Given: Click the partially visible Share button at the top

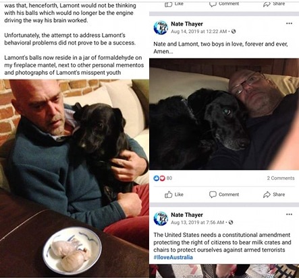Looking at the screenshot, I should (x=274, y=3).
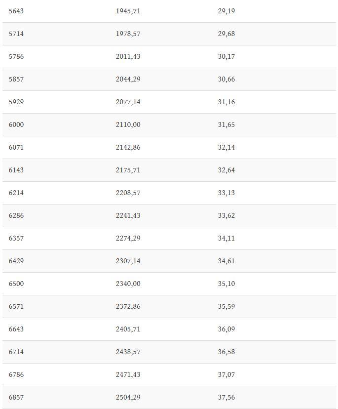Screen dimensions: 338x409
Task: Select the 37,56 cell
Action: click(226, 397)
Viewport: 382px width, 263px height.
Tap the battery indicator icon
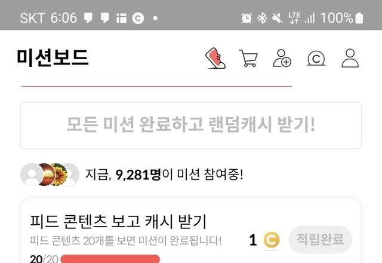coord(359,19)
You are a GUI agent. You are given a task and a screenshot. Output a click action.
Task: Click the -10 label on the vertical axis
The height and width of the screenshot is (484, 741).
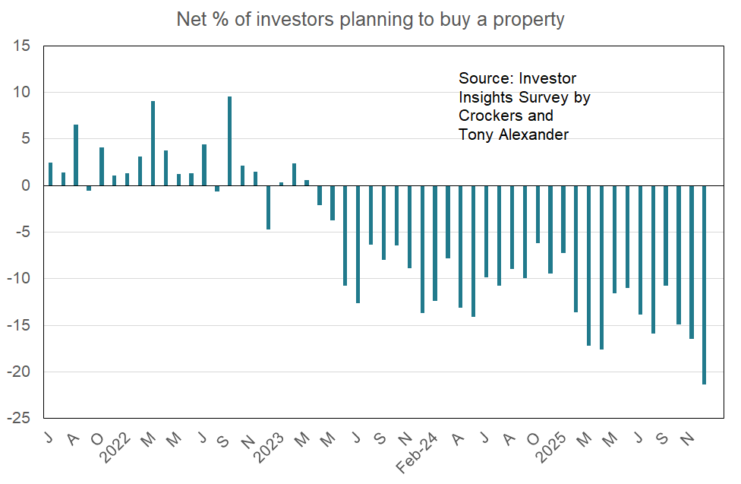coord(19,279)
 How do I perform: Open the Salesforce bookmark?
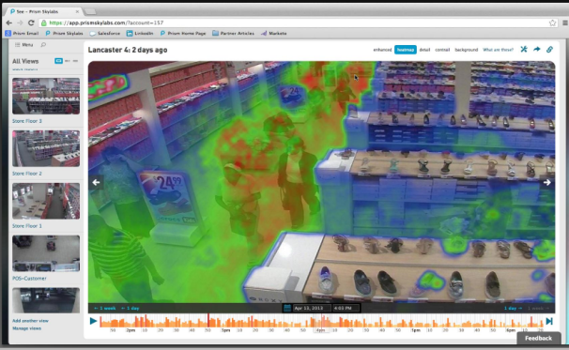tap(105, 34)
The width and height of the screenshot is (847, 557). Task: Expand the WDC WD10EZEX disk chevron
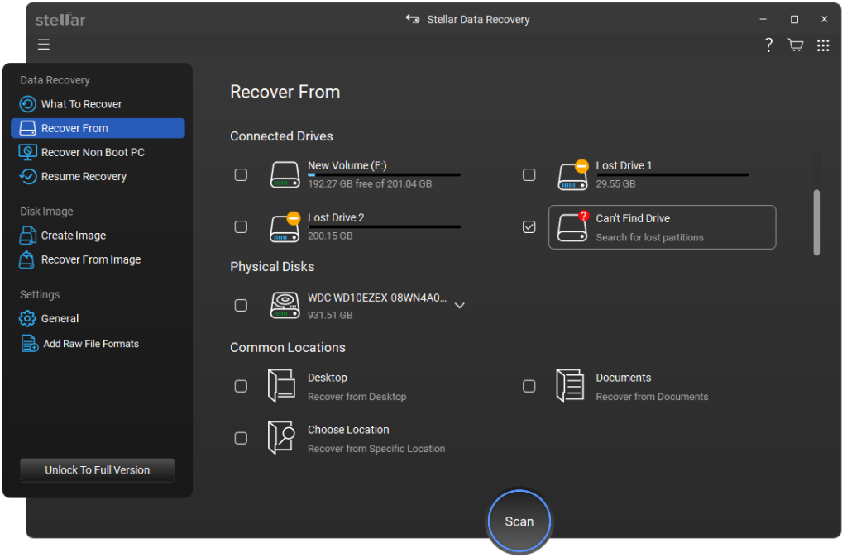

__________________________________________________

→ **The problem**
The whole listing should be reproduced exactly. Images don't go in.

→ **Response box**
Given: Click the partially visible Share button at the top

Looking at the screenshot, I should (x=274, y=3).
Screen dimensions: 338x409
Task: Select the 37,56 cell
Action: click(226, 397)
Viewport: 382px width, 263px height.
Tap the battery indicator icon
coord(359,19)
You are a GUI agent. You are given a task and a screenshot. Output a click action.
Task: Click the -10 label on the vertical axis
The height and width of the screenshot is (484, 741).
coord(19,279)
 How do I perform: Open the Salesforce bookmark?
tap(105, 34)
The width and height of the screenshot is (847, 557). Task: Expand the WDC WD10EZEX disk chevron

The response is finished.